One Film That Put Free Speech in the Cross Hairs

From Hot Air:

Hans Bader, Senior Attorney at the Competitive Enterprise Institute, wrote on September 13 that “the Egyptian government said, ‘We ask the American government to take a firm position toward this film’s producers within the framework of international charters that criminalise acts that stir strife on the basis of race, colour or religion.” Some in the realm of international law have sided with the Egyptian government . . .Similarly, journalists and a professor argued that the film’s producer should be prosecuted. . .. . .Bader noted “. . .under the Bush Administration, ‘the United States defended the right of the Danish and French newspapers to publish the cartoons.’ The Obama Administration has done no such thing regarding the film depicting Mohammed, although it distanced itself from the embassy’s statements.)”

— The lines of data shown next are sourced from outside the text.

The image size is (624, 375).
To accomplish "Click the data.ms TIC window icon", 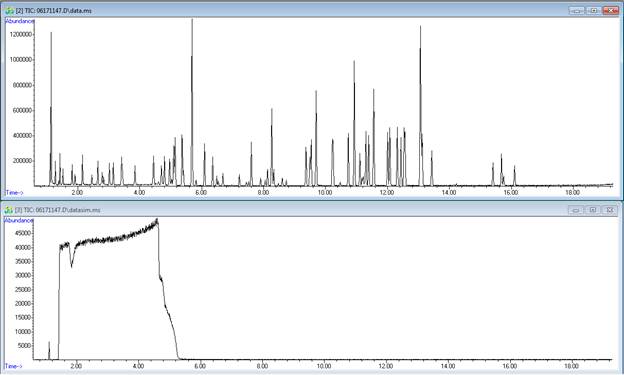I will pyautogui.click(x=9, y=11).
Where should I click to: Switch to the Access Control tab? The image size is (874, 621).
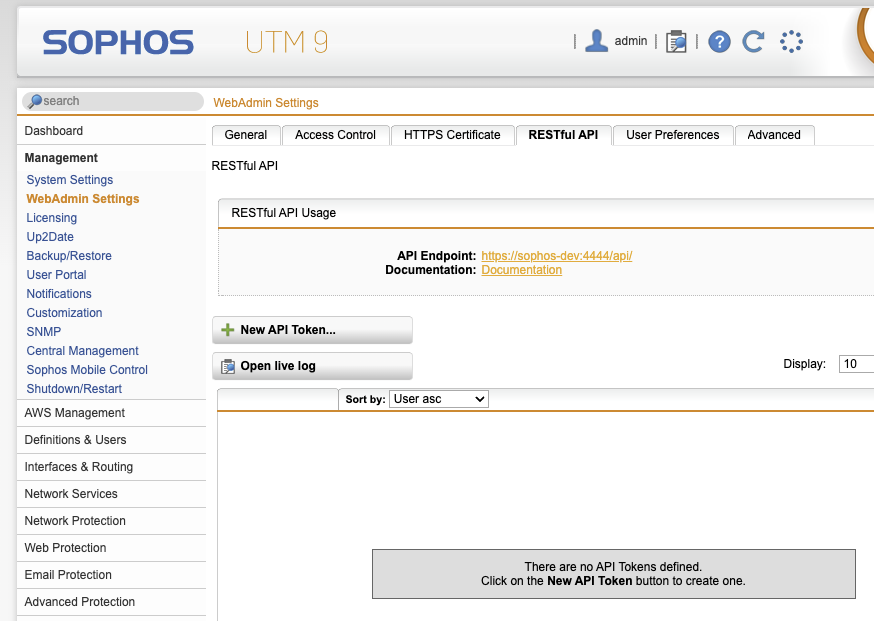(335, 135)
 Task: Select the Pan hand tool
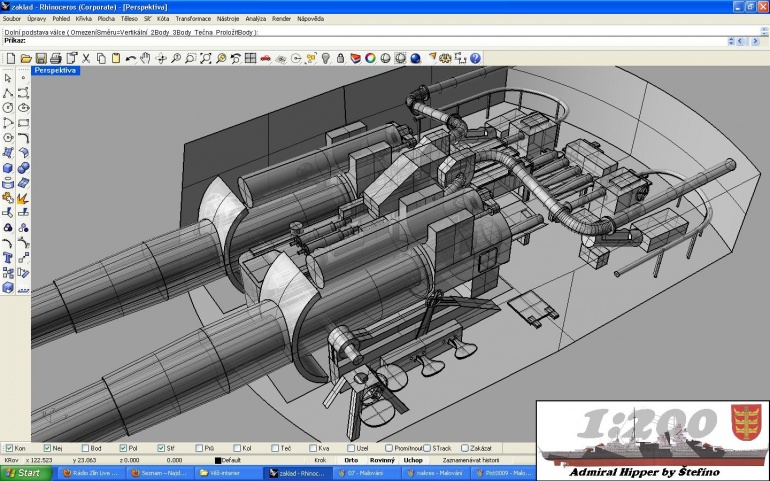tap(145, 58)
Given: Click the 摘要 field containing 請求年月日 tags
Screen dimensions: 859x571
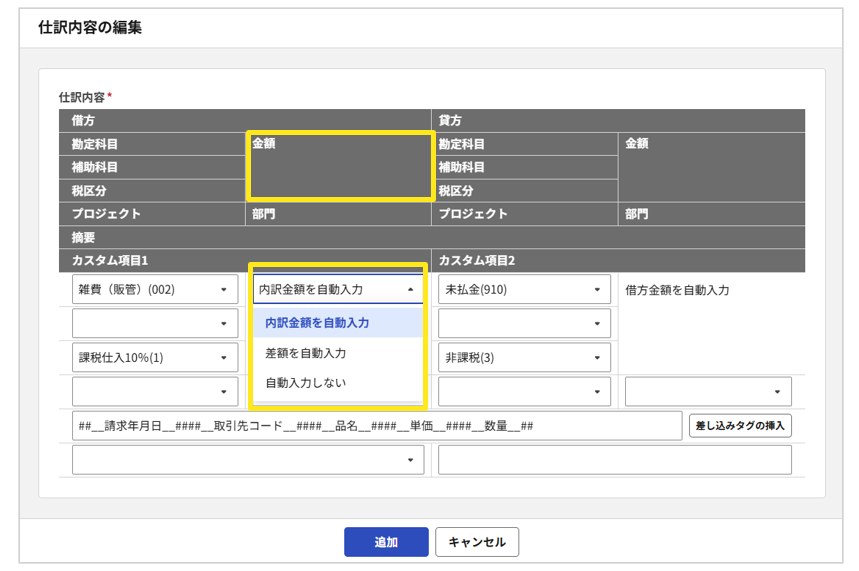Looking at the screenshot, I should click(378, 426).
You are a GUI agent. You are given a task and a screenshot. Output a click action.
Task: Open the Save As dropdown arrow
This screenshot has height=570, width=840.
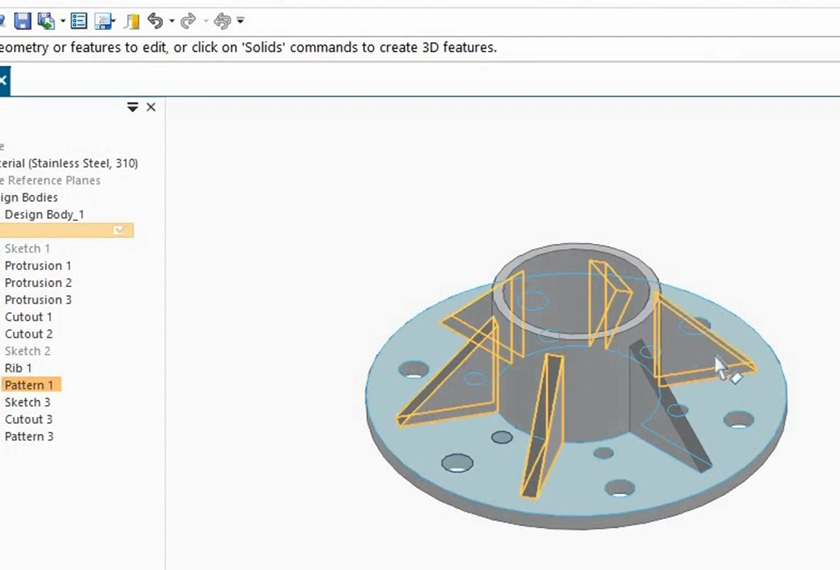pos(63,20)
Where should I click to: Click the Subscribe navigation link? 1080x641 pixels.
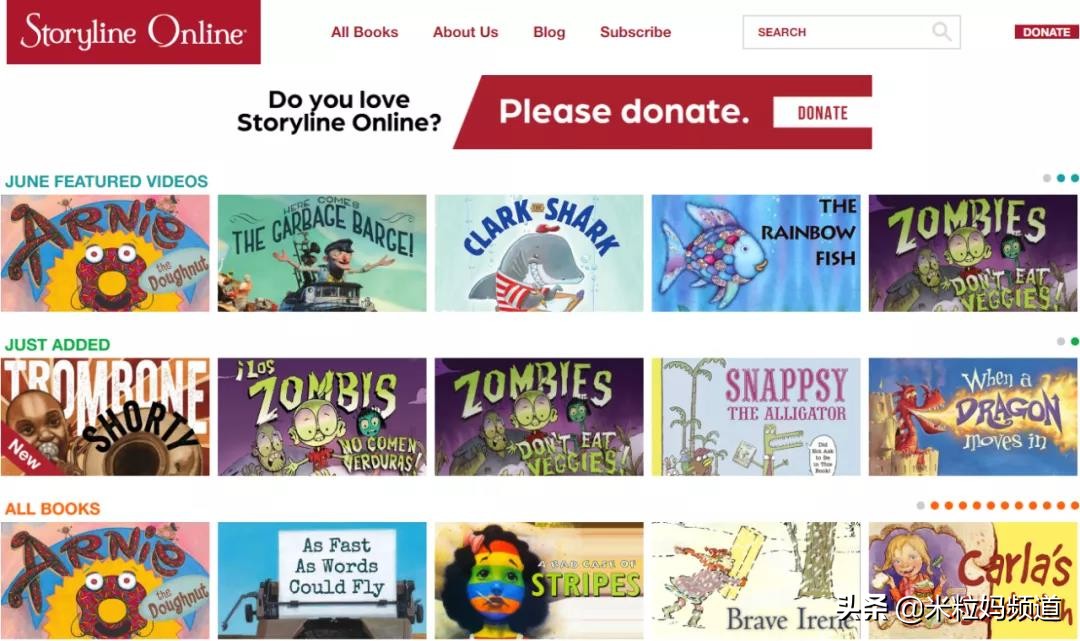point(635,32)

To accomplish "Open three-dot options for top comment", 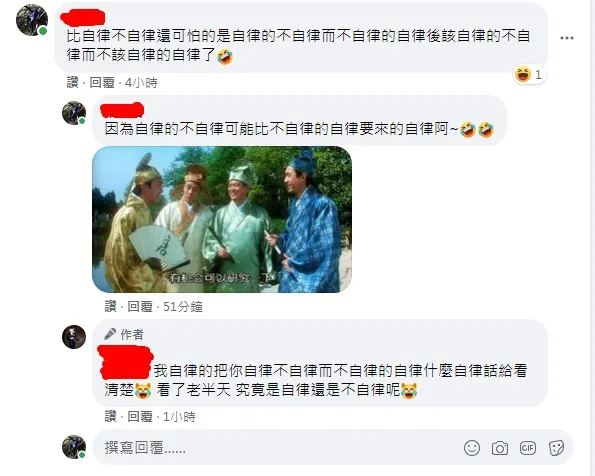I will pyautogui.click(x=567, y=38).
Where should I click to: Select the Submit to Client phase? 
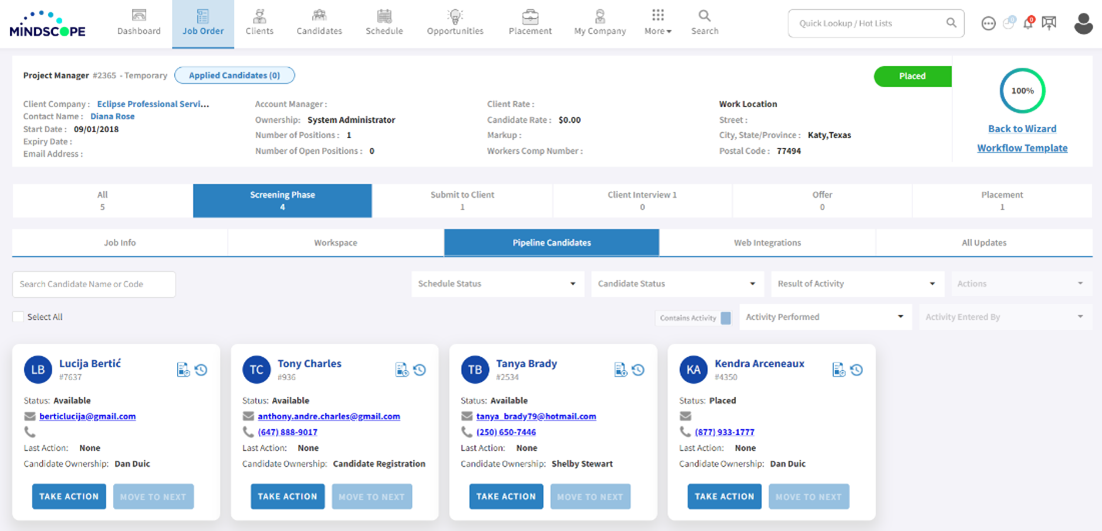pyautogui.click(x=462, y=201)
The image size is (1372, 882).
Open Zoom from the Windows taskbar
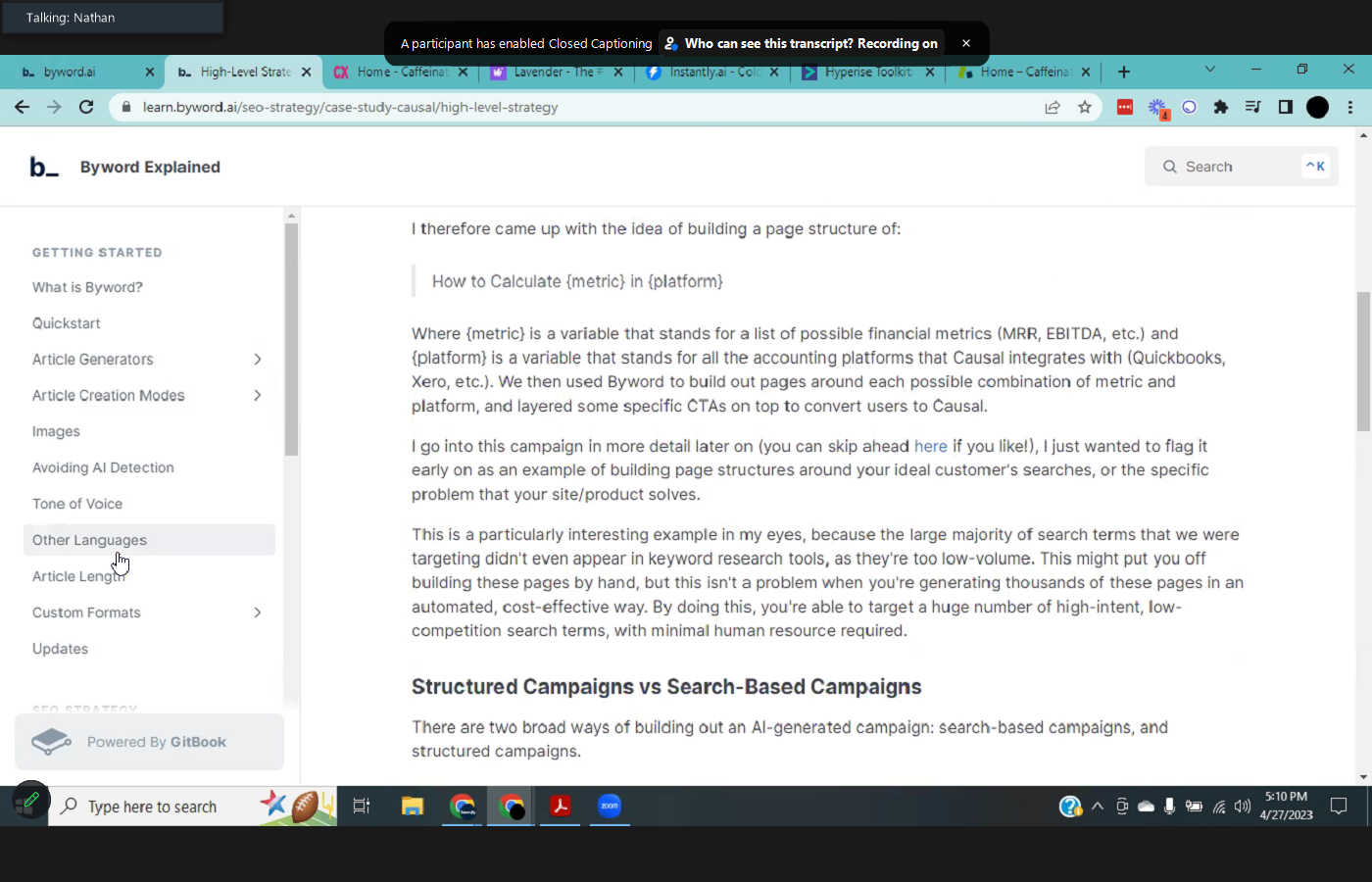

Ironically, “the most open and transparent administration in history” is pushing for a blasphemy clause in the United Nations. Bader noted that:

In USA Today, liberal law professor Jonathan Turley criticized the Obama administration for endorsing a ‘blasphemy’ exception to free speech: ‘Around the world, free speech is being sacrificed on the altar of religion. Whether defined as hate speech, discrimination or simple blasphemy, governments are declaring unlimited free speech as the enemy of freedom of religion. This growing movement has reached the United Nations, where religiously conservative countries received a boost in their campaign to pass an international blasphemy law. It came from the most unlikely of places: the United States.’

Other legal scholars have articulated their reservations about this measure as well. In this field of international law, Bader wrote that if such an ordinance can be passed by the UN, it will severely curb our civil liberties.

International law (including unratified treaties) can also undermine civil-liberties by arguably creating a ‘compelling state interest‘ in regulating speech that conflicts with international norms. The First Amendment’s text does not contain any written exception for speech that the government has a ‘compelling interest’ in banning, but the Supreme Court has made up such a ‘compelling interest’ exception. Legal scholars argue that compliance with either international treaties, or ’customary international law‘ (international norms contained in treaties that the U.S. Senate may not even have ratified), is such a ‘compelling interest,’ and that hate speech orspeech that defames or incites hostility to religions such as Islam must be restricted pursuant to international law, since treaties have been interpreted by committees of legal scholars as requiring countries to restrict such speech.

[…] The federal appeals court in Washington once upheld a municipal ordinance restricting protests around embassies based on a ‘compelling interest’ derived from international law, although a divided Supreme Court partly reversed that ruling in Boos v. Barry on the grounds that one of its restrictions was not proven to be essential to achieving that compelling interest, because Congress, unlike municipal authorities, had not supported the restriction or viewed it as essential. (It upheld other less onerous restrictions without really needing to rely on interests derived from international law.) Three of the Supreme Court justices, however, would have upheld the ordinance in its entirety, including its prohibition ‘on the display of any sign within 500 feet of a foreign embassy if that sign tends to bring that foreign government into ‘public odium’ or ‘public disrepute,’ based on the reasoning of the lower court, which had relied on international law to justify the restriction. (On the other hand, the Supreme Court’s earlier decision in Reid v. Covert (1957) said that ‘no agreement with a foreign nation can confer power on the [federal government] which is free from the restraints of the Constitution’ (i.e., the Bill of Rights). Still earlier cases arguably rely on international law to reject rights claims. The law is murky on this point.)

Bader warns that such curtailments to free speech via “customary international law” could be expanded to irreparably harm protected speech in other public venues.